- Supplied passage:
◆ ◆ ◆ ◆ ◆
I was recently asked to speak at my high school’s career day that is coming up in March. I think the fact that I work at a TV station sounds pretty cool to most people from my tiny hometown (population 2,600). Regardless, I am ecstatic for the opportunity to tell some high school seniors what I wish someone would have told me.
There is so much pressure on kids these days – pressure to graduate college and land a job with the perfect title and exceptional pay. Through college I struggled every day with the fact that I had NO CLUE what I wanted to be when I grew up. It wasn’t a struggle I placed on myself, it was a struggle society placed on me. I remember getting asked 50 million times as I neared the end of high school and through my college years, “so, what do you want to be?” When I responded with, “I don’t know,” I would get a lot of “well, you better figure it out” or “oh, you’ll figure it out soon enough.” I felt lost because I didn’t fit into the mold of people who wanted to become doctors, teachers, engineers, actors. All I knew with 100% certainty was that I wanted to have a family and I wanted to be happy. It took me until very recently to accept that this is totally OK.
◆ ◆ ◆ ◆ ◆
- Dataset extract:
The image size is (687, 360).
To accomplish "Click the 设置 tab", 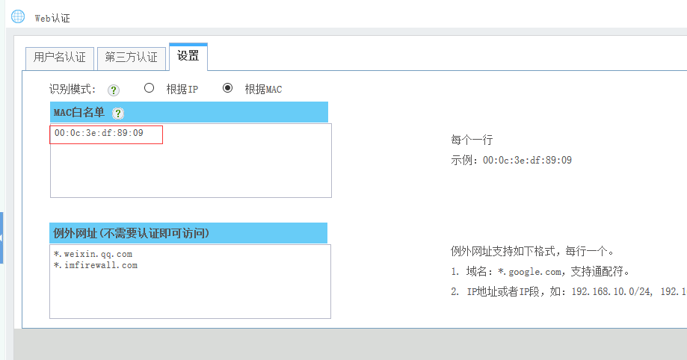I will click(188, 56).
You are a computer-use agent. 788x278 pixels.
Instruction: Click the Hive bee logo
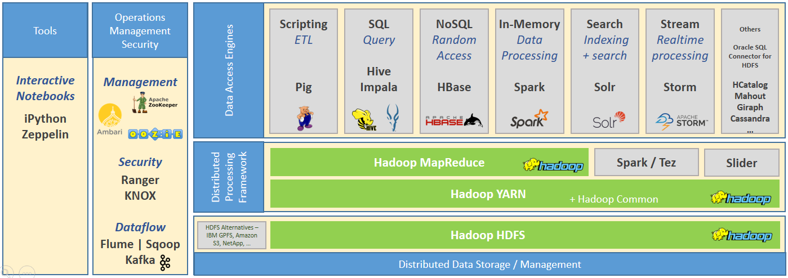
◆ ◆ ◆ ◆ ◆
- Exercise aim: Reproduce the career-day passage from "There is so" to "is totally OK." without changing a word.

- Output:
There is so much pressure on kids these days – pressure to graduate college and land a job with the perfect title and exceptional pay. Through college I struggled every day with the fact that I had NO CLUE what I wanted to be when I grew up. It wasn’t a struggle I placed on myself, it was a struggle society placed on me. I remember getting asked 50 million times as I neared the end of high school and through my college years, “so, what do you want to be?” When I responded with, “I don’t know,” I would get a lot of “well, you better figure it out” or “oh, you’ll figure it out soon enough.” I felt lost because I didn’t fit into the mold of people who wanted to become doctors, teachers, engineers, actors. All I knew with 100% certainty was that I wanted to have a family and I wanted to be happy. It took me until very recently to accept that this is totally OK.